Papst Franziskus erhält am 23. Januar an Bord des Papst-Flugzeugs ein Geschenk nach Panama. (Vatican Media / National Catholic Register)
VATIKAN | 23. JANUAR 2019



https://email.t-online.de/em#f=INBOX&m=1...od=showReadmail

'Sich fertig machen!' Papst geht nach Panama, bestätigt Besuch in Japan
Papst Franziskus, der zum Weltjugendtag nach Panama City reist, diskutierte mit den Medien am 23. Januar über bevorstehende Reisen.
Hannah Brockhaus / CNA / EWTN Nachrichten
DAS PAPALFLUGZEUG ÜBERFAHREN - Papst Franziskus wird im November dieses Jahres Japan besuchen. Der Papst bestätigte den Zeitpunkt der bevorstehenden Reise während der Rede an Journalisten auf dem Flug von Rom nach Panama City, Panama am Mittwoch.
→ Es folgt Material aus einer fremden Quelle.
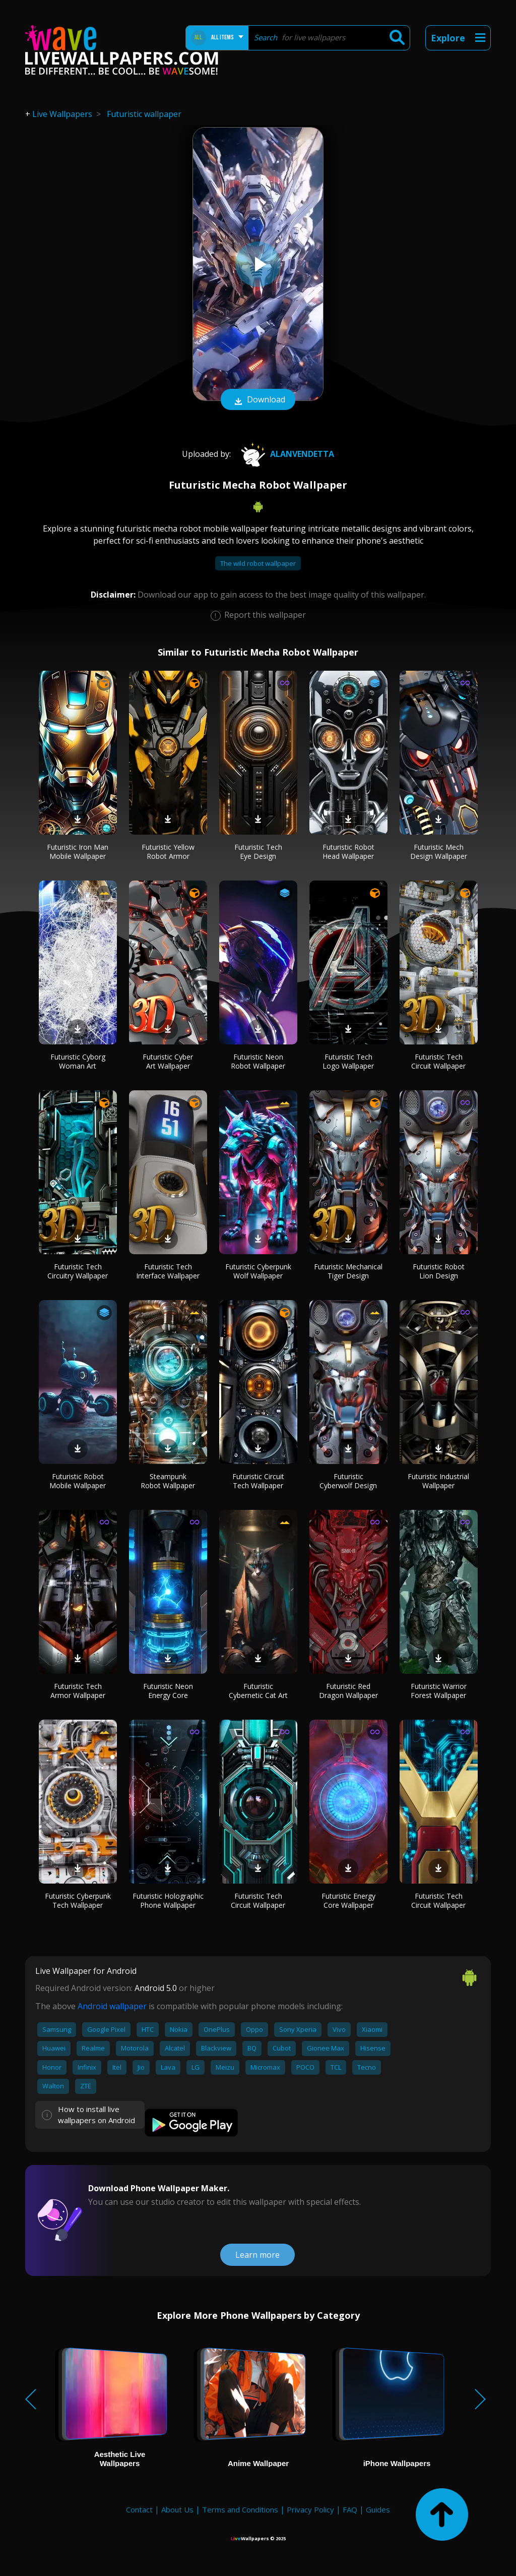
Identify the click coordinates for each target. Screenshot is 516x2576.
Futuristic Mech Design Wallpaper (438, 851)
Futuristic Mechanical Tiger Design (348, 1271)
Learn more (257, 2254)
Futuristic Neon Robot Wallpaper (258, 1061)
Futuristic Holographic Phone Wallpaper (168, 1900)
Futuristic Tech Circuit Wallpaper (438, 1061)
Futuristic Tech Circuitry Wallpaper (77, 1271)
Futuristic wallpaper (144, 114)
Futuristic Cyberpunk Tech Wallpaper (78, 1900)
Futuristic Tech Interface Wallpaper (168, 1271)
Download (258, 400)
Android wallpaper (112, 2006)
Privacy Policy (310, 2509)
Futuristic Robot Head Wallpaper (348, 851)
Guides (378, 2509)
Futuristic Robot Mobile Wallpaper (77, 1481)
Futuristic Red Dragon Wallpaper (348, 1690)
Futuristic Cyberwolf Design (348, 1481)
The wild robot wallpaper (258, 563)
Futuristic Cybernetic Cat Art (258, 1690)
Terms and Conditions (240, 2509)
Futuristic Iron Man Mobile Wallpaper (77, 851)
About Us (177, 2509)
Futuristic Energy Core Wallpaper (348, 1900)
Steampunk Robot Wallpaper (168, 1481)
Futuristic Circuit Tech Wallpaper (258, 1481)
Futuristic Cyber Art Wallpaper (168, 1061)
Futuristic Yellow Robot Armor (168, 851)
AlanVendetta (286, 453)
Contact (139, 2509)
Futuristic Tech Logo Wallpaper (348, 1061)
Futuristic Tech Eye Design (258, 851)
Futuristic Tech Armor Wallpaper (77, 1690)
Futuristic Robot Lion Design (439, 1271)
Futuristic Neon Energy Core (168, 1690)
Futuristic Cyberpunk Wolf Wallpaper (258, 1271)
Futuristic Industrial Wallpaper (438, 1481)
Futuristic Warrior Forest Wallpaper (439, 1690)
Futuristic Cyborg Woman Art (77, 1061)
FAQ (350, 2509)
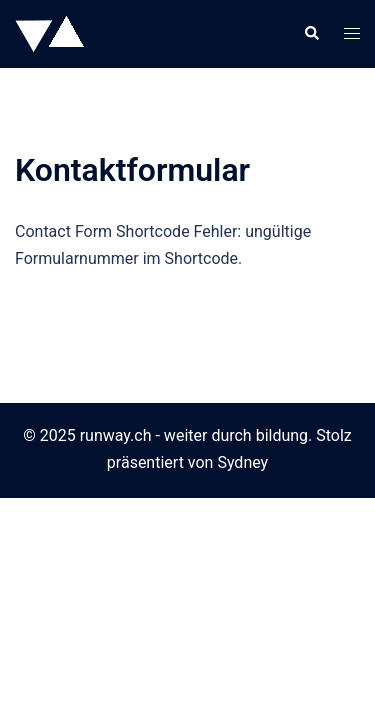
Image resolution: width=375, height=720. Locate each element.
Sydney (242, 462)
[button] (311, 34)
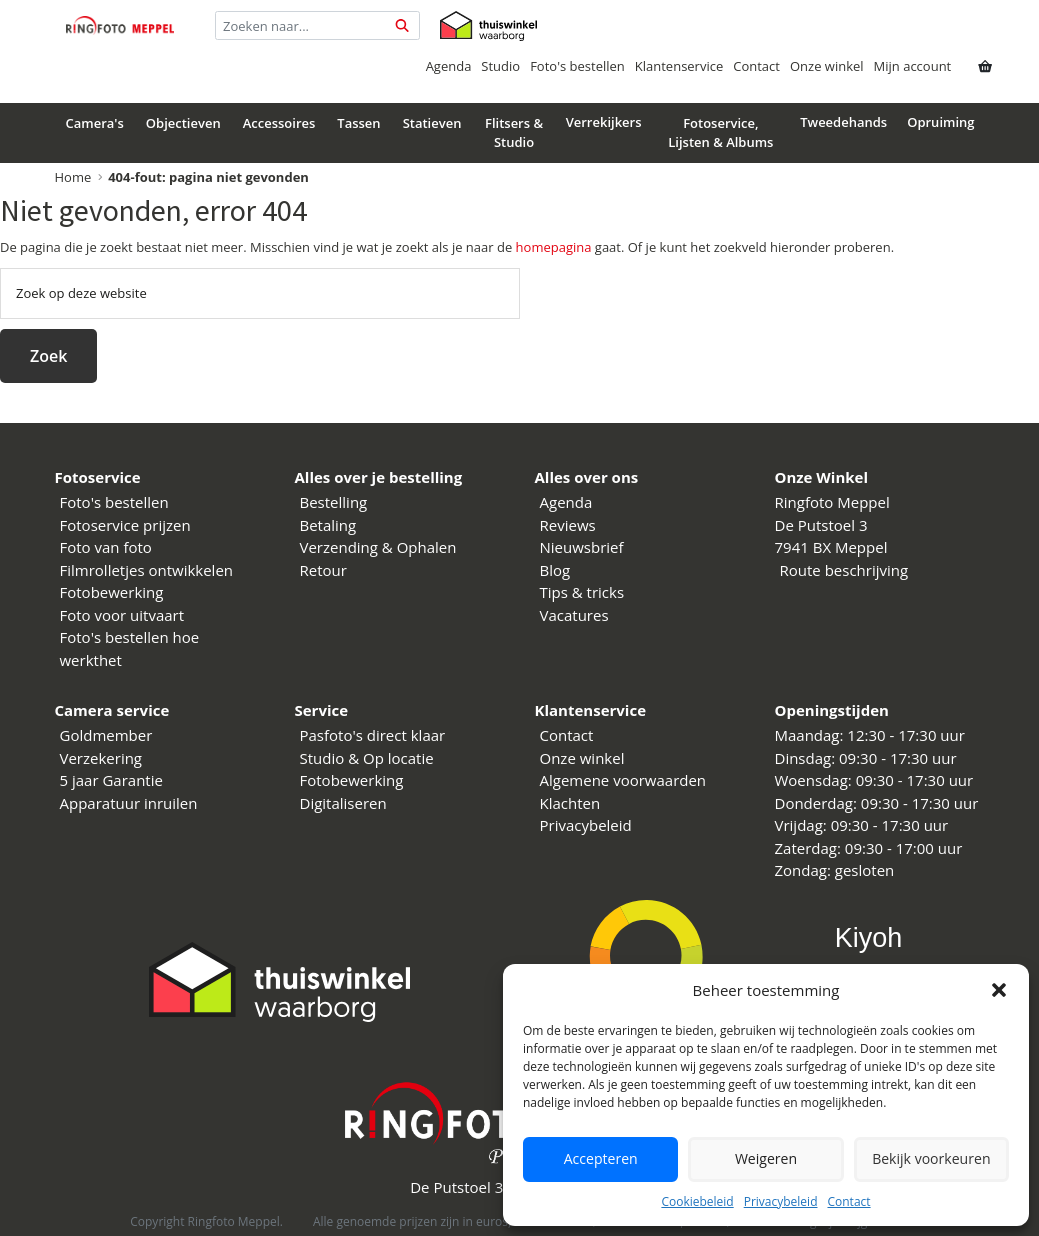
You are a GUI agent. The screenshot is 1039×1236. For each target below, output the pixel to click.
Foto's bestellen (577, 66)
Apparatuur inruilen (129, 803)
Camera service (112, 710)
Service (322, 710)
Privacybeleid (781, 1201)
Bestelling (334, 502)
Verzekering (101, 758)
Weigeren (766, 1159)
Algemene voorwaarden (623, 780)
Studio (500, 66)
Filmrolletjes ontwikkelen (147, 570)
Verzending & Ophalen (378, 547)
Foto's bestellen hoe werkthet (130, 648)
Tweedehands (843, 122)
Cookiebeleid (697, 1201)
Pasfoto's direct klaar (373, 735)
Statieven (432, 123)
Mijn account (913, 66)
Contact (848, 1201)
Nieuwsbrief (582, 547)
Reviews (568, 525)
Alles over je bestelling (379, 477)
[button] (999, 990)
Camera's (95, 123)
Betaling (328, 525)
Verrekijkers (604, 122)
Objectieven (183, 123)
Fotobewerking (112, 592)
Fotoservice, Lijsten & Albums (720, 133)
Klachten (570, 803)
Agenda (449, 66)
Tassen (358, 123)
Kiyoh (869, 938)
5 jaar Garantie (111, 780)
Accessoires (279, 123)
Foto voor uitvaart (122, 615)
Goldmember (106, 735)
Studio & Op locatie (367, 758)
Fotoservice (98, 477)
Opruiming (940, 122)
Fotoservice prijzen (125, 525)
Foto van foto (106, 547)
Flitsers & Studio (514, 133)
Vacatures (574, 615)
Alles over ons (587, 477)
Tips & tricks (582, 592)
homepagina (554, 247)
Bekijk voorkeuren (931, 1159)
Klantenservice (679, 66)
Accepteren (600, 1159)
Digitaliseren (343, 803)
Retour (323, 570)
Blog (555, 570)
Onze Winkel (822, 477)
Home (73, 177)
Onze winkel (827, 66)
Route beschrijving (844, 570)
https://us1.campaign-archive.com/?e=fefc...8&id=d1656f10da

Laut Vatican News antwortete Papst Franziskus, als er am 23. Januar Medienmitglieder an Bord des päpstlichen Flugzeugs begrüßte, auf eine Frage eines Korrespondenten der japanischen Kyodo News Agency, der fragte, ob er 2019 das Land besuchen werde Im November nach Japan fahren. Mach dich bereit! «, Sagte der Papst.

Franziskus drückte auch seinen Wunsch aus, in den Irak zu reisen, stellte jedoch fest, dass die örtlichen Bischöfe deutlich gemacht haben, dass das Land noch nicht sicher genug für einen päpstlichen Besuch sei.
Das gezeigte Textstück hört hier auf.